*EXERCISE MATERIAL*
--- Start ---

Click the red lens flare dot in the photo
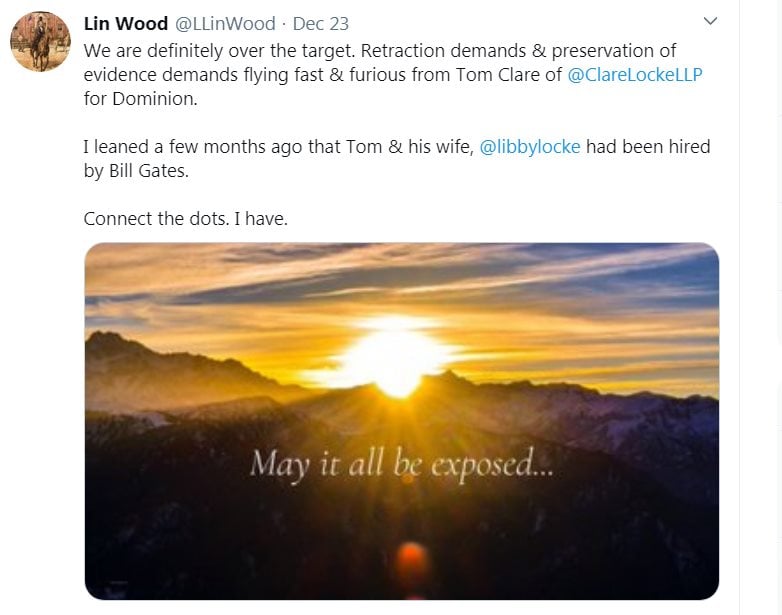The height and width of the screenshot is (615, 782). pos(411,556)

--- End ---
--- Start ---

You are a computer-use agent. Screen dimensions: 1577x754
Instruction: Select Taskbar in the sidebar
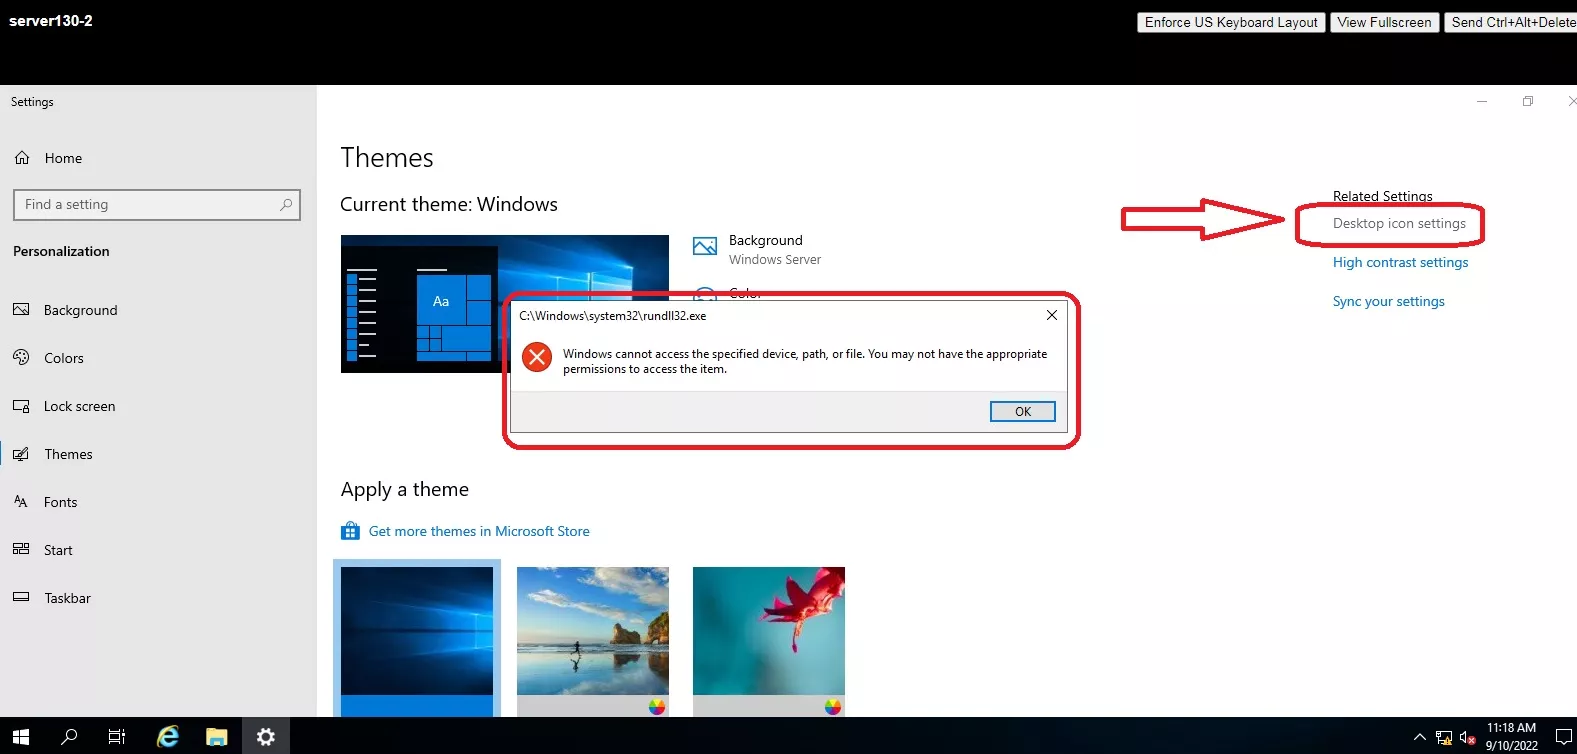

--- End ---
--- Start ---

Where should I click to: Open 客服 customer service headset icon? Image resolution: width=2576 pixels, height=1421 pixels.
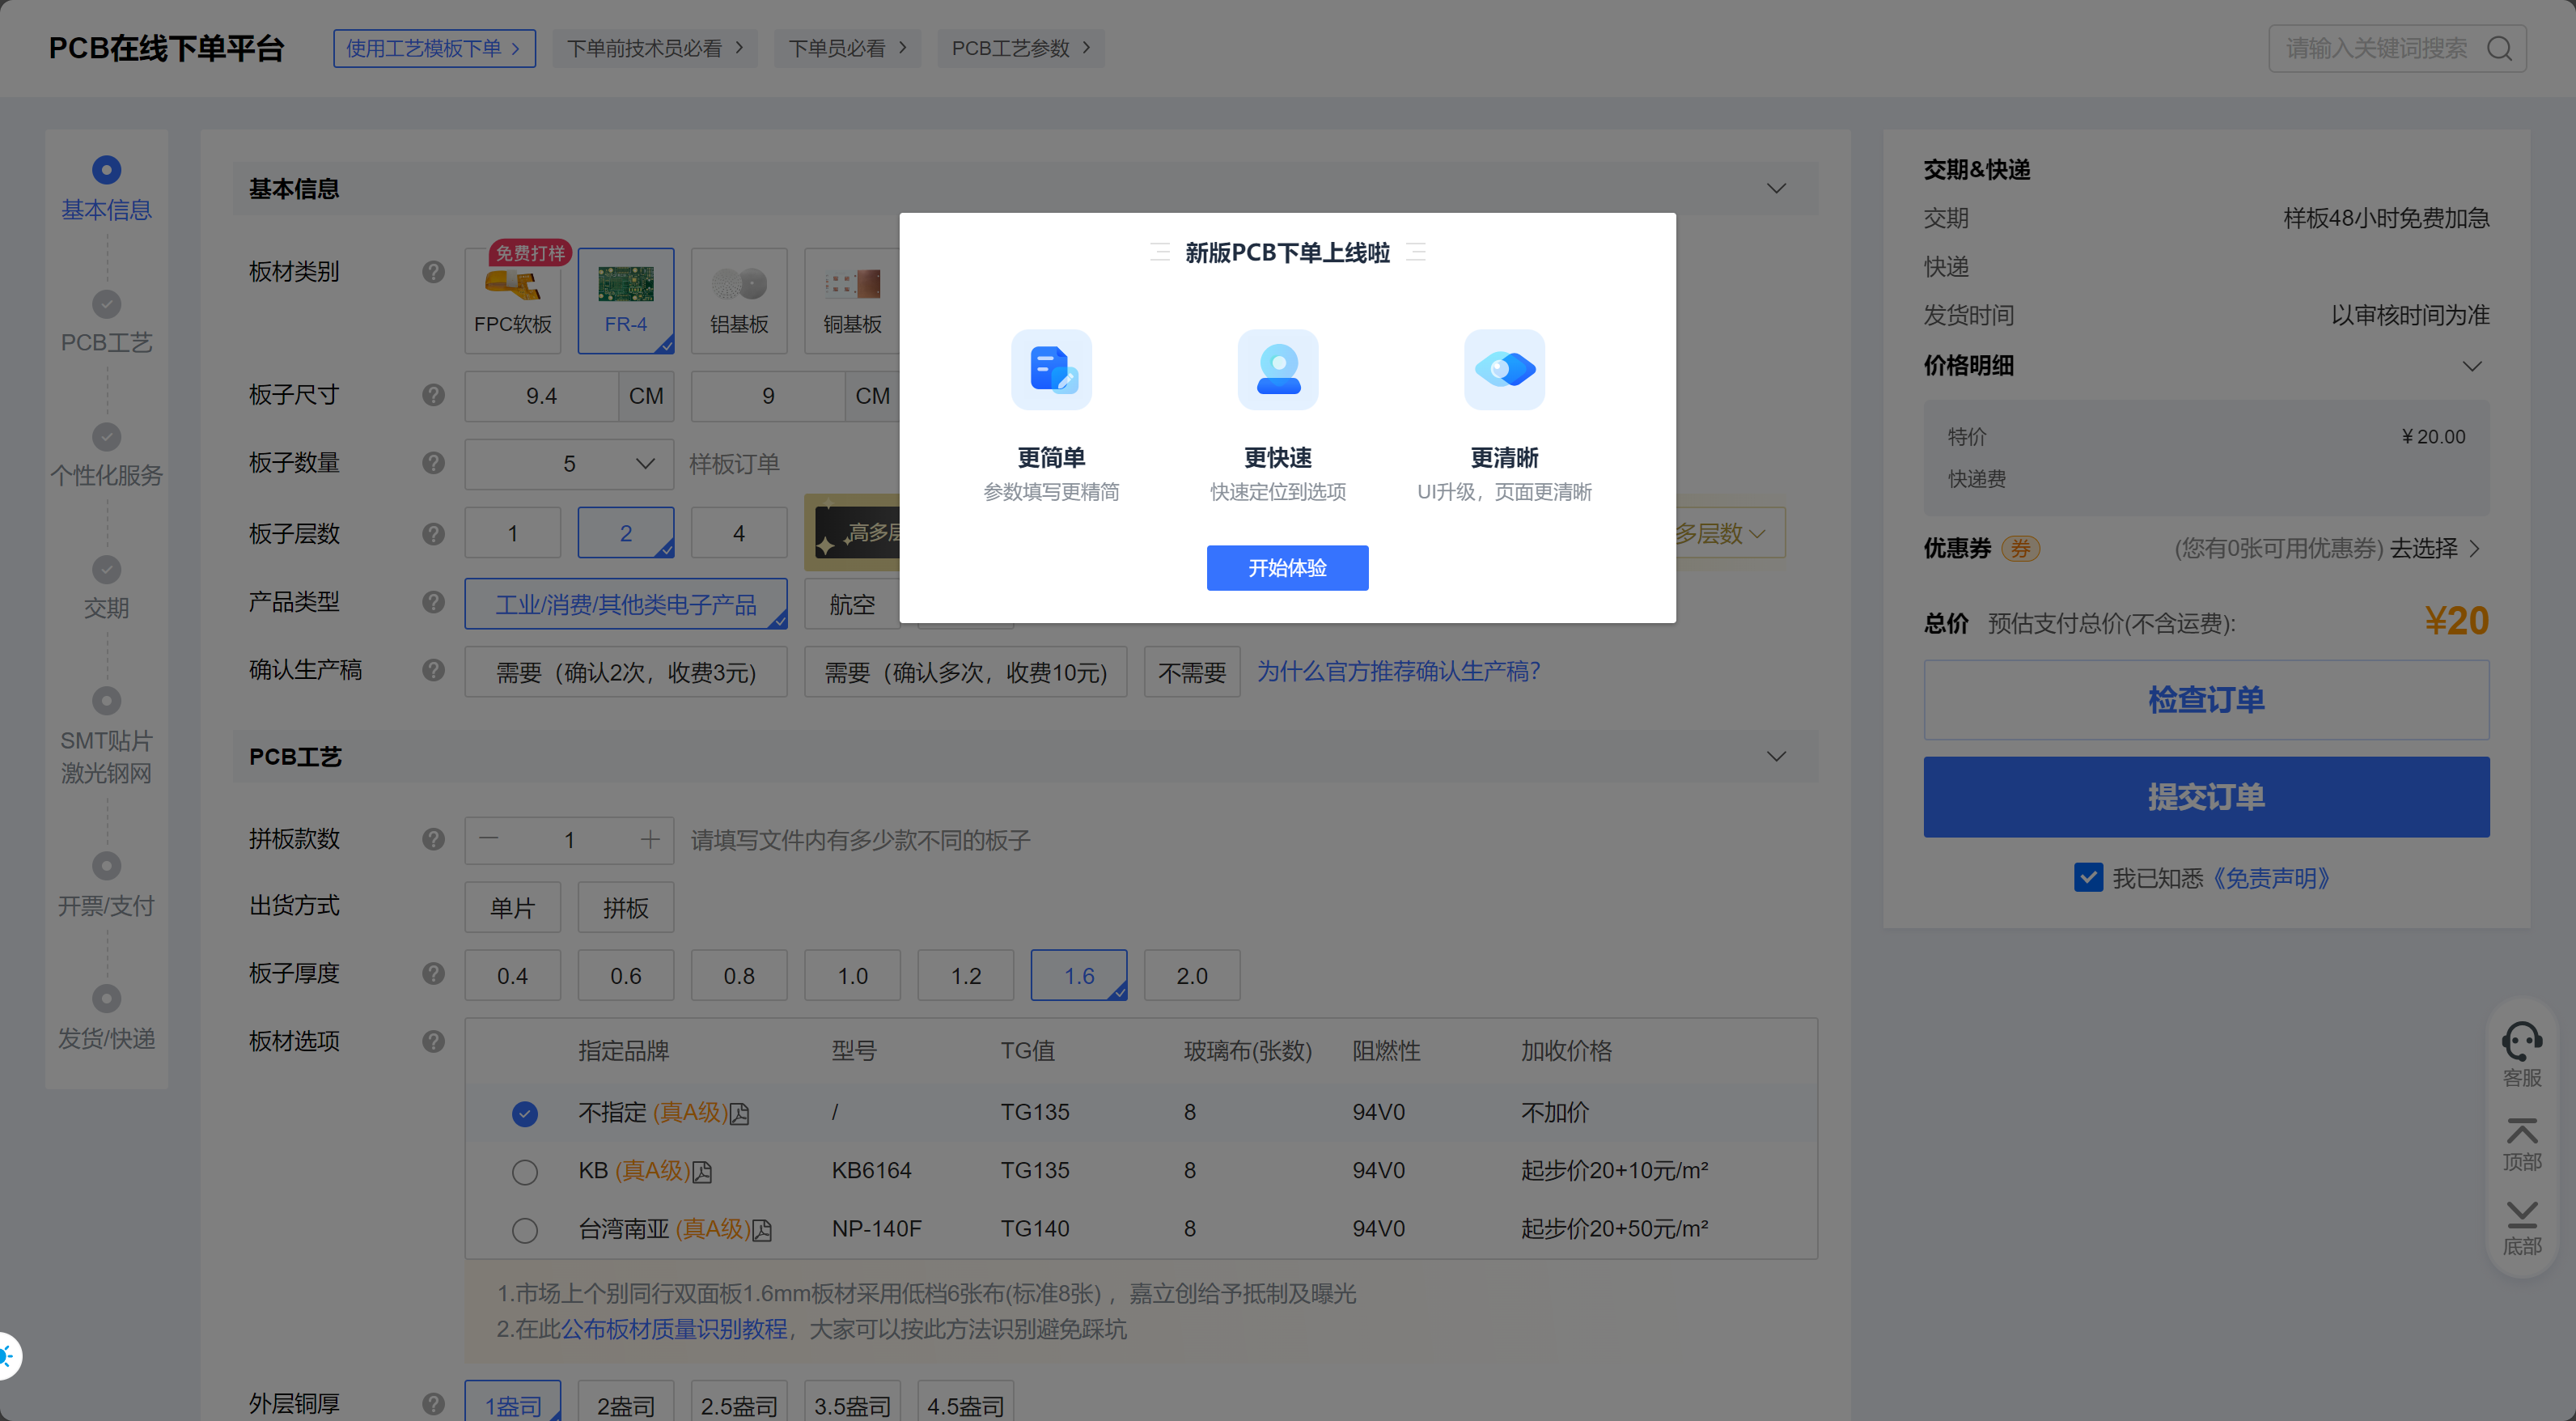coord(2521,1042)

--- End ---

*YOUR OBJECTIVE*
Rewrite the lines starting with the line with "Where should I" and going on through the line with "coord(2521,1042)", putting "headphones" in place of "headset" and keeping everything else unchanged. Leave the pictures out of your answer.

*TASK ANSWER*
Where should I click to: Open 客服 customer service headphones icon? Image resolution: width=2576 pixels, height=1421 pixels.
coord(2521,1042)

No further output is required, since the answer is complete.